For this exercise, set down all the records exactly as given.
--- RECORDS FOR THE EXERCISE ---
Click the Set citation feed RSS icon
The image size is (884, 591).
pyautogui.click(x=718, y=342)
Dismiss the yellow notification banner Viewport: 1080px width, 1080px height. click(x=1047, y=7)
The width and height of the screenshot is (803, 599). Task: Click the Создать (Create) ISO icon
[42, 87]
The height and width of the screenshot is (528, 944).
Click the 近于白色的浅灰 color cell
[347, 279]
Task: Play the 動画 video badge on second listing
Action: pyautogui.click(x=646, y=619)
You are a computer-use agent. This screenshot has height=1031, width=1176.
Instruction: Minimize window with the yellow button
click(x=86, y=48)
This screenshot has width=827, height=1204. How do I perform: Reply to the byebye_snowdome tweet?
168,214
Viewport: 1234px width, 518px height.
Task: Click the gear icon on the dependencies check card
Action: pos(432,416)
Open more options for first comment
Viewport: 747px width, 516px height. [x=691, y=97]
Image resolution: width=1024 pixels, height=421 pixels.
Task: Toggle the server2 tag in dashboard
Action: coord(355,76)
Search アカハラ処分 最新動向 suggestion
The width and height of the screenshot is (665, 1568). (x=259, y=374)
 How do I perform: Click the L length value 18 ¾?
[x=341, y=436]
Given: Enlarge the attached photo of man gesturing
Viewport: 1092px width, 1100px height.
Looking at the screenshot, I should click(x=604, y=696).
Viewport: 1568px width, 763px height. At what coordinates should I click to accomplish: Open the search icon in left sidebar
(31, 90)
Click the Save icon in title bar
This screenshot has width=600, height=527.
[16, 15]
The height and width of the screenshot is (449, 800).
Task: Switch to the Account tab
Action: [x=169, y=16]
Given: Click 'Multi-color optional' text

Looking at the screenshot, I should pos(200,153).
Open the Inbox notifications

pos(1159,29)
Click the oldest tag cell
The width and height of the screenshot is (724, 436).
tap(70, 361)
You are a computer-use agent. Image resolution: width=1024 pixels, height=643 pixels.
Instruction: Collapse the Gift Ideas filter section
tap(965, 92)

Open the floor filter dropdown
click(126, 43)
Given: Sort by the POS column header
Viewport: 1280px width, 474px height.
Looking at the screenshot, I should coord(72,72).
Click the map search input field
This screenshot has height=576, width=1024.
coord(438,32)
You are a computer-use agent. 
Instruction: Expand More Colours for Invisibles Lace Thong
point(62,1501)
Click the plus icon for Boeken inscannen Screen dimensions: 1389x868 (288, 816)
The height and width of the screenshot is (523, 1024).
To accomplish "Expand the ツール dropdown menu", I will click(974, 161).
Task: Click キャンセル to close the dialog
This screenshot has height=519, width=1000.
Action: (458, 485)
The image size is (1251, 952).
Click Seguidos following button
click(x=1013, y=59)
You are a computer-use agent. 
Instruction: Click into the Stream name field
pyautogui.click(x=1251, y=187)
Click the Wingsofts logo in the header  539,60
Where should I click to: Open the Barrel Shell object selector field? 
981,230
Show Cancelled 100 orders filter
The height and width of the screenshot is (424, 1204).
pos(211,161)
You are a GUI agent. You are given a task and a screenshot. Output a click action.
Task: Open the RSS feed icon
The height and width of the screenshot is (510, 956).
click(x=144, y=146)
---
### EXPECTED OUTPUT:
Click the Set citation feed RSS icon
The image size is (884, 591).
pyautogui.click(x=718, y=342)
Dismiss the yellow notification banner Viewport: 1080px width, 1080px height. click(x=1047, y=7)
The width and height of the screenshot is (803, 599). Task: Click the Создать (Create) ISO icon
[42, 87]
The height and width of the screenshot is (528, 944).
Click the 近于白色的浅灰 color cell
[347, 279]
Task: Play the 動画 video badge on second listing
Action: pyautogui.click(x=646, y=619)
You are a computer-use agent. This screenshot has height=1031, width=1176.
Instruction: Minimize window with the yellow button
click(x=86, y=48)
This screenshot has width=827, height=1204. How do I perform: Reply to the byebye_snowdome tweet?
168,214
Viewport: 1234px width, 518px height.
Task: Click the gear icon on the dependencies check card
Action: pos(432,416)
Open more options for first comment
Viewport: 747px width, 516px height. [x=691, y=97]
Image resolution: width=1024 pixels, height=421 pixels.
Task: Toggle the server2 tag in dashboard
Action: coord(355,76)
Search アカハラ処分 最新動向 suggestion
The width and height of the screenshot is (665, 1568). (x=259, y=374)
 How do I perform: Click the L length value 18 ¾?
[x=341, y=436]
Given: Enlarge the attached photo of man gesturing
Viewport: 1092px width, 1100px height.
Looking at the screenshot, I should click(x=604, y=696).
Viewport: 1568px width, 763px height. At what coordinates should I click to accomplish: Open the search icon in left sidebar
(31, 90)
Click the Save icon in title bar
This screenshot has width=600, height=527.
[16, 15]
The height and width of the screenshot is (449, 800).
Task: Switch to the Account tab
Action: [x=169, y=16]
Given: Click 'Multi-color optional' text

Looking at the screenshot, I should pos(200,153).
Open the Inbox notifications

pos(1159,29)
Click the oldest tag cell
The width and height of the screenshot is (724, 436).
tap(70, 361)
You are a computer-use agent. Image resolution: width=1024 pixels, height=643 pixels.
Instruction: Collapse the Gift Ideas filter section
tap(965, 92)

Open the floor filter dropdown
click(126, 43)
Given: Sort by the POS column header
Viewport: 1280px width, 474px height.
Looking at the screenshot, I should coord(72,72).
Click the map search input field
This screenshot has height=576, width=1024.
coord(438,32)
You are a computer-use agent. 
Instruction: Expand More Colours for Invisibles Lace Thong
point(62,1501)
Click the plus icon for Boeken inscannen Screen dimensions: 1389x868 (288, 816)
The height and width of the screenshot is (523, 1024).
To accomplish "Expand the ツール dropdown menu", I will click(974, 161).
Task: Click キャンセル to close the dialog
This screenshot has height=519, width=1000.
Action: (458, 485)
The image size is (1251, 952).
Click Seguidos following button
click(x=1013, y=59)
You are a computer-use agent. 
Instruction: Click into the Stream name field
pyautogui.click(x=1251, y=187)
Click the Wingsofts logo in the header  539,60
Where should I click to: Open the Barrel Shell object selector field? 
981,230
Show Cancelled 100 orders filter
The height and width of the screenshot is (424, 1204).
pos(211,161)
You are a GUI agent. You are given a task and a screenshot. Output a click action.
Task: Open the RSS feed icon
The height and width of the screenshot is (510, 956).
click(x=144, y=146)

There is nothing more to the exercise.